● STORED DATA
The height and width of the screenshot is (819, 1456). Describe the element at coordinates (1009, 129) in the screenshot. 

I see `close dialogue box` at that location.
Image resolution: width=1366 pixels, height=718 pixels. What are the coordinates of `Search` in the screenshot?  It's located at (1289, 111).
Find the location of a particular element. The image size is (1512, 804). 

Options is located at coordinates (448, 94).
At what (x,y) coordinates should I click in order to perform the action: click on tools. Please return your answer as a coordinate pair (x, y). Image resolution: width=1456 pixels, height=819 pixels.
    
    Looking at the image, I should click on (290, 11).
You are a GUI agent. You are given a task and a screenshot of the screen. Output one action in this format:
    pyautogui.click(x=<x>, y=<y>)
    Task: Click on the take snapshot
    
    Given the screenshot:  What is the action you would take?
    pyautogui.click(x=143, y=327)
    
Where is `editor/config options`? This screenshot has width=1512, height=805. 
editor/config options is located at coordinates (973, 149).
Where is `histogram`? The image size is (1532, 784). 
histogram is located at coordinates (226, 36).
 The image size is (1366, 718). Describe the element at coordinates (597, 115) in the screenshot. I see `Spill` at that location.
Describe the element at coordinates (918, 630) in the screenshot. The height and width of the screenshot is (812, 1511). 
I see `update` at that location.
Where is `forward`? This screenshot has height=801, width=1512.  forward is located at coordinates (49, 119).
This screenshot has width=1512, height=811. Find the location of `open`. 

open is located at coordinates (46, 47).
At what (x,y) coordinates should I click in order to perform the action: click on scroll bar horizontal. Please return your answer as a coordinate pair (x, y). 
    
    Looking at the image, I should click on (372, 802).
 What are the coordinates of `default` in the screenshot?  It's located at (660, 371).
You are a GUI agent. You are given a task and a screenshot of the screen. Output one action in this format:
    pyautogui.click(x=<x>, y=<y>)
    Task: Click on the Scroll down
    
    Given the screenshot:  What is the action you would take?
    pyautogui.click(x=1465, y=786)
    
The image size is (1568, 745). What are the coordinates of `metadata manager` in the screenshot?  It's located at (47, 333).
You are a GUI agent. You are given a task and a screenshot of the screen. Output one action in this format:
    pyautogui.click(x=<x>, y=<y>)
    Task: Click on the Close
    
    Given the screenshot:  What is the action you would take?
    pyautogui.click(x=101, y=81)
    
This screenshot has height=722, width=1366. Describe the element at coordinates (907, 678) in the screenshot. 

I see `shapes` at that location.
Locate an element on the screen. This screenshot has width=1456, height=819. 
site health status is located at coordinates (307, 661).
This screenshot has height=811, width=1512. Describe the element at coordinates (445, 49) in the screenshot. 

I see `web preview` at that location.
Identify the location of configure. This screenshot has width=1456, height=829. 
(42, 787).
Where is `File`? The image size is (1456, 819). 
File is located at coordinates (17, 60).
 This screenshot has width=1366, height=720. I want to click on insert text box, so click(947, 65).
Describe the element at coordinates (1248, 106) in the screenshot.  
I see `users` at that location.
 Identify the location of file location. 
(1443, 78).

● SET EXERCISE
Please write out the items from their very first line through the line containing "Image resolution: width=1366", both ends included, reproducing each line unchanged.

● FINAL RESULT
The height and width of the screenshot is (819, 1456). Describe the element at coordinates (1009, 129) in the screenshot. 

I see `close dialogue box` at that location.
Image resolution: width=1366 pixels, height=718 pixels. What are the coordinates of `Search` in the screenshot?  It's located at (1289, 111).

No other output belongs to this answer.